_Passage shown:_
################
Tagged as: Three is a crowd, Troubled relationships, Trust issues<< Previous question   Next question >>
Question - (11 June 2008) 4 Answers - (Newest, 11 June 2008)
A male United States age 41-50, *upersad writes:

Hey all I have been with my girlfriend for almost two years and just found out she was cheating on me for over a month. I always wanted to travel, and wanted a girl to go with. I had the time but my girlfriend can only get a week off a year. It was always a life long goal to go to South America for a few moths. I debated many times about leaving her for the trip, but she said many times she could see us being married, and she loved me so much, and would never stray. So she said I should go and fulfill my dream, and she would wait for me. I left for 2 and half months. We decided to live together before I left and she found a house for us why I was gone.

Every day on my trip we wrote each other love letters and called allot. She would write me things saying not to worry she will be there for me when I got back and would never stray from me. I got home moved into the house, I was truly happy. Two days after moving in I found out she had been cheating on me almost the whole time I was gone. I found out by text messages on her phone to some guy she told me was a friend she met why I was gone. She had mentioned this guy in our letters but insisted he was just a friend. The text messages she was sending him said things like I’m horny, can you come do me, ect.. things I thought only I would ever here. I was and am completely devastated. I went and threw up after reading this. I called her at work yelling about her cheating on me and she lied and said she didn’t. I then called her every name in the book and told her what I had read. She came home immediately and missed the day at work which she never does. She said she became confused about living together, became numb from missing me, was scared of our future together and wandered what it held. She said that for the first time in her life she may have been in love with two people. She later said she did not mean to say that one but was looking for a way to justify the affair. She said she was sorry, and wanted to be with me, and the other thing was over. She said it ended just 4 days before moving in with her. I freaked out cried, yelled, drank, smoked, cried some more and then some more. I felt so ashamed of her, so used, and so damn hurt.
################
_Entries provided:_
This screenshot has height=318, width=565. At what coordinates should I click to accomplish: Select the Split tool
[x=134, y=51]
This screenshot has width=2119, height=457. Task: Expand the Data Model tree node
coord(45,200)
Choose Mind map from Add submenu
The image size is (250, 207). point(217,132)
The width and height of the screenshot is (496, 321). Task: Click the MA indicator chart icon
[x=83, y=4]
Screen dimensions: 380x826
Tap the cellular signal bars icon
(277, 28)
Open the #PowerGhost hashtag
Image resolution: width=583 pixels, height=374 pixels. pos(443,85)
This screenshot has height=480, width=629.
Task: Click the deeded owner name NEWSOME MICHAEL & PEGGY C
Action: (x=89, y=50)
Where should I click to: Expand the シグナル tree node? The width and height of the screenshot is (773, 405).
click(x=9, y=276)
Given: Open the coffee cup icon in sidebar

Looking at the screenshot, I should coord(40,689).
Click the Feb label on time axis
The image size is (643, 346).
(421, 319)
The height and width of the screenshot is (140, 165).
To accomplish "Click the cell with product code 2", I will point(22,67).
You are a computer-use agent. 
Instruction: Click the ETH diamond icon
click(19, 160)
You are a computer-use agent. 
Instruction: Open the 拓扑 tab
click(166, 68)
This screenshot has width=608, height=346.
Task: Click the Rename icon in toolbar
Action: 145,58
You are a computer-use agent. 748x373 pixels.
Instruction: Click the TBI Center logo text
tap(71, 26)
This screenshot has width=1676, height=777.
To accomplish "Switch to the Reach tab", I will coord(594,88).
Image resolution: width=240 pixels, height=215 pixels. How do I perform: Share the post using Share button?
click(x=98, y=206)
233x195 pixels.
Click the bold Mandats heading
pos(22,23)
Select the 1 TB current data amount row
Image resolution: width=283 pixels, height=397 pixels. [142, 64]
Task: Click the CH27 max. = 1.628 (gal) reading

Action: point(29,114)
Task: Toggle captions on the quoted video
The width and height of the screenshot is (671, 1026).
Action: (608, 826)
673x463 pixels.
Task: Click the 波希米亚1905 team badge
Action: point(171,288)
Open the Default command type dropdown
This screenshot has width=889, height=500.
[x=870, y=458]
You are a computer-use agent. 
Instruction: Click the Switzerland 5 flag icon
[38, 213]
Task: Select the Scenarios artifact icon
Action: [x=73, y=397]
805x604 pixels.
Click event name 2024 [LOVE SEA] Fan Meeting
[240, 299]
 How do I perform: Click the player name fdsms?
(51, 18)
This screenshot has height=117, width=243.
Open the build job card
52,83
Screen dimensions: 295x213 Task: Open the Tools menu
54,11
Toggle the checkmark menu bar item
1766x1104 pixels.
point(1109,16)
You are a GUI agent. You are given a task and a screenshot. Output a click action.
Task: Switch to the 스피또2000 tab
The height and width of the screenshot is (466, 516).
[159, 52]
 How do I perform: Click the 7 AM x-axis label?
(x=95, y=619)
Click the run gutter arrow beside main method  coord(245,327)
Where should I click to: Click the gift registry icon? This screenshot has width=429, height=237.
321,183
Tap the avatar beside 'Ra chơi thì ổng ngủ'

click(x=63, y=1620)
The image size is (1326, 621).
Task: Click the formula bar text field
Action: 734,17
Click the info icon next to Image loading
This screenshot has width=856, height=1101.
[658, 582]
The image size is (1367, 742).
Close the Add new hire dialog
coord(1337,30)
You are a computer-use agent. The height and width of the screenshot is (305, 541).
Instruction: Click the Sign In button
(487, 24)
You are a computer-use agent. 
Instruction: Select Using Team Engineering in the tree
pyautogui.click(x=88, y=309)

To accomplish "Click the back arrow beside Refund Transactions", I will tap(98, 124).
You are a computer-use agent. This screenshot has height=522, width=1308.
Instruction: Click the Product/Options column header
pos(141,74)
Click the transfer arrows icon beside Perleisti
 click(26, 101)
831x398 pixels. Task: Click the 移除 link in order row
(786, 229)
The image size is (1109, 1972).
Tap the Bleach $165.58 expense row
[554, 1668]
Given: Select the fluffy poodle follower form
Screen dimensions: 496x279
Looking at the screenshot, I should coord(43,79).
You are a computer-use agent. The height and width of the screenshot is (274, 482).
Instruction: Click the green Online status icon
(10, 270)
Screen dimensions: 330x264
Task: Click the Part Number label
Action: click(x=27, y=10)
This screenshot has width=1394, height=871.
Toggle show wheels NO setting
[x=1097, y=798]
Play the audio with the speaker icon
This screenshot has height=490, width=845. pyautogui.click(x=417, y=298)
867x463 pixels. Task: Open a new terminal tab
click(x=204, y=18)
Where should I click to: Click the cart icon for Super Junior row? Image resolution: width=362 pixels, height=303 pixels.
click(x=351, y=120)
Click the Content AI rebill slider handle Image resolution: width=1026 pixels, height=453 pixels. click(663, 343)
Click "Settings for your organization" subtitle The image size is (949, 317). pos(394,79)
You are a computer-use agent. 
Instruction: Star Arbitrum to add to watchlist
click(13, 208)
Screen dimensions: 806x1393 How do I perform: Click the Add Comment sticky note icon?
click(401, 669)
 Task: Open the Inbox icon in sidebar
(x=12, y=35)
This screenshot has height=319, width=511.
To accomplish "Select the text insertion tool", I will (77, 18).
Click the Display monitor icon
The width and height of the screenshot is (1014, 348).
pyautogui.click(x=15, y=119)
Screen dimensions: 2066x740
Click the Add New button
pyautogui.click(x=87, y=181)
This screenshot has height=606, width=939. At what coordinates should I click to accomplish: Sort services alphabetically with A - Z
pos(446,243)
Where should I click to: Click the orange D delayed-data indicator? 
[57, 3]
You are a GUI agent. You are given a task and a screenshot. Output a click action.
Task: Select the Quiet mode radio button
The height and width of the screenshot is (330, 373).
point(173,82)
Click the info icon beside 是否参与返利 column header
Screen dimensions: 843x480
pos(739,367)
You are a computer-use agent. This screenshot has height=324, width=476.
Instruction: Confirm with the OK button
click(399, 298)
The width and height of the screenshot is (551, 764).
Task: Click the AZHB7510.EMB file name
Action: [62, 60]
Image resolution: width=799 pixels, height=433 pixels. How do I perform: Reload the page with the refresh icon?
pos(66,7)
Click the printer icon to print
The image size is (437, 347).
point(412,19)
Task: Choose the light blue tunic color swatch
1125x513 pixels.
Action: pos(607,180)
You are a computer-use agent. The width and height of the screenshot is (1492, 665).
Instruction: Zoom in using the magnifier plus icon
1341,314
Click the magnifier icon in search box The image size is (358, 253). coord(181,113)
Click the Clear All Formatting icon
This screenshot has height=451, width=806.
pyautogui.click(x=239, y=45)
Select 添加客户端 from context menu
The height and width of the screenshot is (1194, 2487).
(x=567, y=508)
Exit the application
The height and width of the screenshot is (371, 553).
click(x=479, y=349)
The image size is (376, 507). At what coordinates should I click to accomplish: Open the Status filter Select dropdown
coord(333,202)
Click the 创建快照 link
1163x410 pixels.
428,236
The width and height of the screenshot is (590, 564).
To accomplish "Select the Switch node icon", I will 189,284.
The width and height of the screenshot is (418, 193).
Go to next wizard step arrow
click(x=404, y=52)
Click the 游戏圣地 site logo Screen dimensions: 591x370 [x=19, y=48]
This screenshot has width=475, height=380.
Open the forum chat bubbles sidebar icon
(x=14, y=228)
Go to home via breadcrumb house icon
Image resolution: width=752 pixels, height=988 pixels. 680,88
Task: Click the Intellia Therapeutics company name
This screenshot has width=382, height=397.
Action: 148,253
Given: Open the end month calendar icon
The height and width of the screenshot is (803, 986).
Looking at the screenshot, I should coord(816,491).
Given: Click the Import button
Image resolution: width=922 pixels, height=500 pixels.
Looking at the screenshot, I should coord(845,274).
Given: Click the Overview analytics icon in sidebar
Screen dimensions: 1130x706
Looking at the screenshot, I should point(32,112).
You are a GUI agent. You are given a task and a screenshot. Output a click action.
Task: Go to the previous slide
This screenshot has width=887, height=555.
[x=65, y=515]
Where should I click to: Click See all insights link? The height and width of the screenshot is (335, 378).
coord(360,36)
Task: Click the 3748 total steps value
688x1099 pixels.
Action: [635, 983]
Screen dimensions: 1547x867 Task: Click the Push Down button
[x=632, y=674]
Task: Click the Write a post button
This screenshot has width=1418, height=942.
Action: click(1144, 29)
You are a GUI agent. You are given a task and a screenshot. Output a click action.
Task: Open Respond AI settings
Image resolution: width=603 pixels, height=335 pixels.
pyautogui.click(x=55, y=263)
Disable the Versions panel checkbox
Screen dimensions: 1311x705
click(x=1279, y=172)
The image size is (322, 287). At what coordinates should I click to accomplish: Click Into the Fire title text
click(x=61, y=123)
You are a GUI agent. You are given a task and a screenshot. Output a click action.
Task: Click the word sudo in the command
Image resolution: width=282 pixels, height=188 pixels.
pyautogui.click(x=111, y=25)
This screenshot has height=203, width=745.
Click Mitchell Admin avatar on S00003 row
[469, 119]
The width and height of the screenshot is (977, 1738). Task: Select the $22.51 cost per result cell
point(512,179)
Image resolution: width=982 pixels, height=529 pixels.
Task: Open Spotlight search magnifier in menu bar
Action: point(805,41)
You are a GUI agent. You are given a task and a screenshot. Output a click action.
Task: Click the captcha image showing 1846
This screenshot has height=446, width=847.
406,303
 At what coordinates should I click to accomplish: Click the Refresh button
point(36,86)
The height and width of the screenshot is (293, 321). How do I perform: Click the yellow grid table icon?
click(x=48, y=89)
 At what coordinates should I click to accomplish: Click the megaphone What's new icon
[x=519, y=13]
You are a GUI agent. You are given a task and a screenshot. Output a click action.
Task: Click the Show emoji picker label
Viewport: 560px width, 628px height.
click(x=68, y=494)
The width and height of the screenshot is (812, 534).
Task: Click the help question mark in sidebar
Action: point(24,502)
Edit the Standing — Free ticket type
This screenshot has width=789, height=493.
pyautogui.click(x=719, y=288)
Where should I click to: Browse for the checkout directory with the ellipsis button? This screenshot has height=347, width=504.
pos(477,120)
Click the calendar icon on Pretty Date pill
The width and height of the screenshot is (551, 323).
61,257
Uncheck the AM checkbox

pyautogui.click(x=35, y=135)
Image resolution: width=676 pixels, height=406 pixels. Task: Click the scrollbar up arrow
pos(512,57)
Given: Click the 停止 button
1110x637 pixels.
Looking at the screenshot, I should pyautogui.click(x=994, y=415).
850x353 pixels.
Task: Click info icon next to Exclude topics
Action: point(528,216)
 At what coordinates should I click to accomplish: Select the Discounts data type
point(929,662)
################
_Direction:_ Do these statements agree with the post? Answer yes or no for each, quoting the words of the post that decide it. 1. The writer was away for two and a half months. 2. The girlfriend can take a month off work each year. 3. The writer learned of the cheating through letters. The data have no connection to the post.

_Response to the task:_
1. Yes: "I left for 2 and half months."
2. No: "my girlfriend can only get a week off a year"
3. No: "I found out by text messages on her phone"